→ WORK TO BE COMPLETED: The reply should consist solely of the lines from the one that holds "The width and" through the last line of the material, reproduced exactly; no pictures belong in it.

→ SUPPLIED ENTRIES:
++++
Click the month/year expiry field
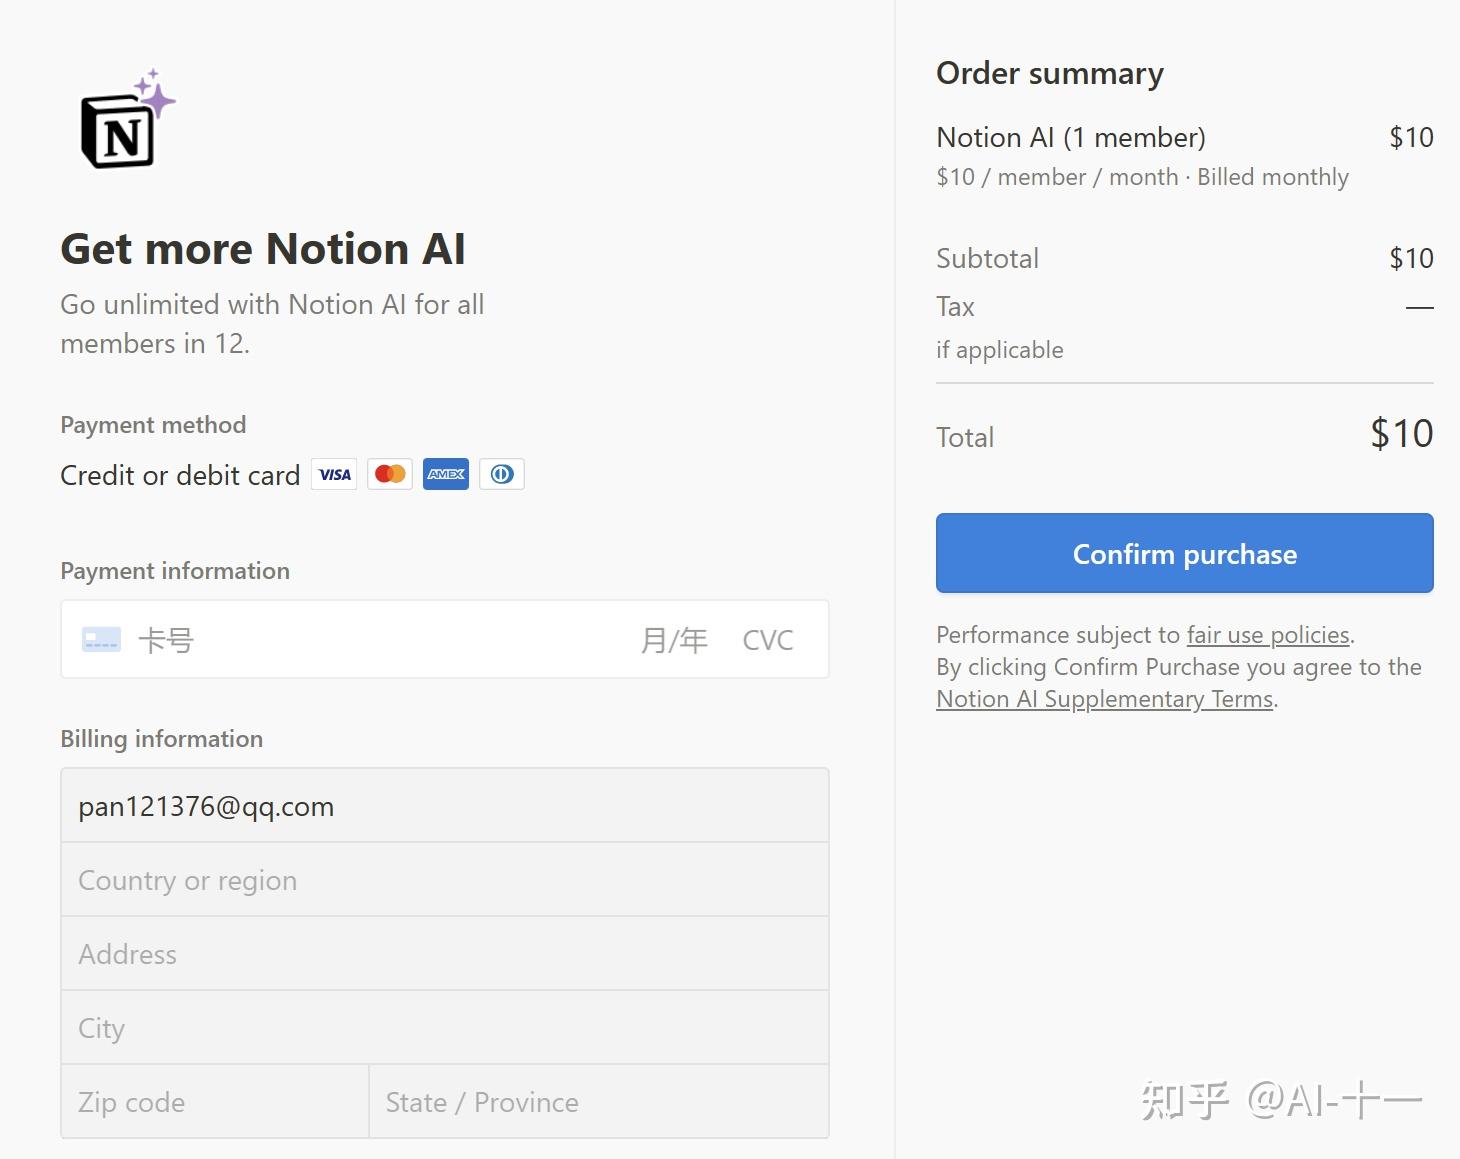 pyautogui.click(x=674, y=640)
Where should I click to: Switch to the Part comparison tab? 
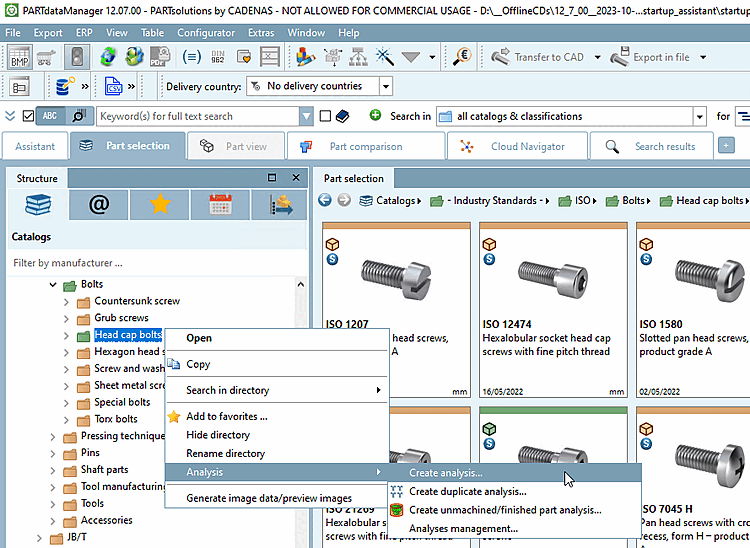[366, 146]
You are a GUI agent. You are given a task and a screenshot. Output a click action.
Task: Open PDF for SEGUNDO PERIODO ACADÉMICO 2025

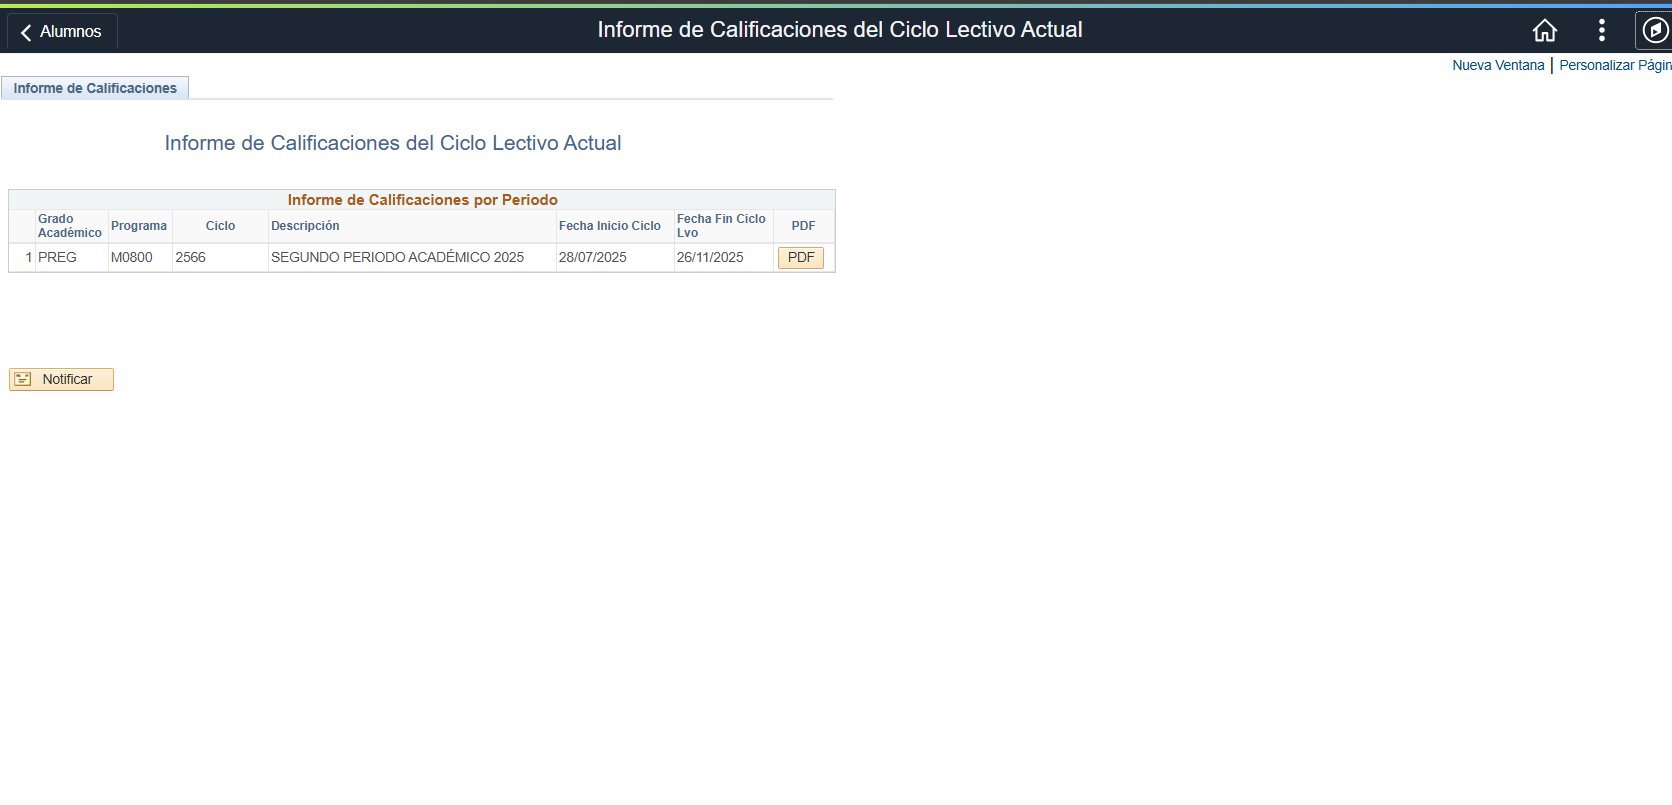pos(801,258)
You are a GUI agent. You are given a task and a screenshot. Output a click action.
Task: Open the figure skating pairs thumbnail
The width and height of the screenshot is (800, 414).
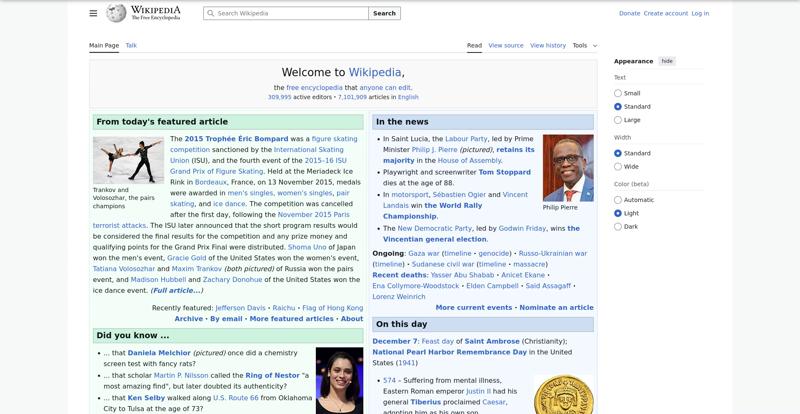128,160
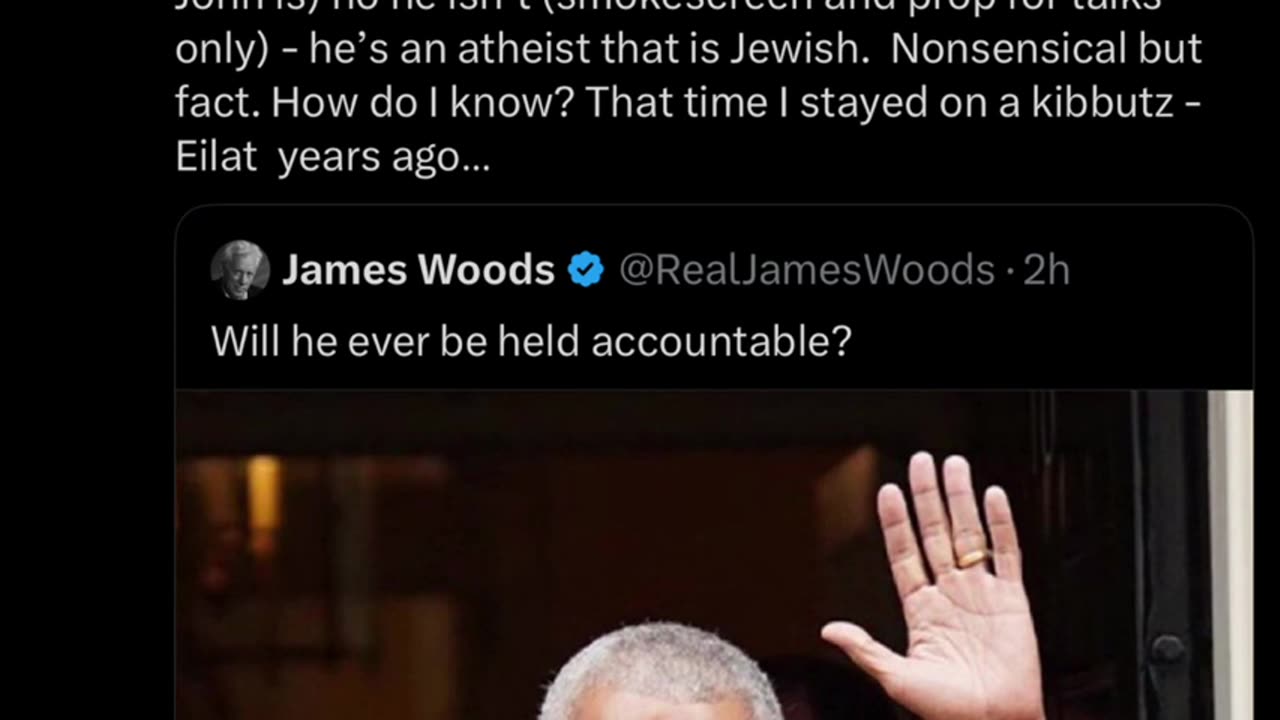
++++
→ SOLUTION FOR THIS TASK:
The width and height of the screenshot is (800, 414).
128,160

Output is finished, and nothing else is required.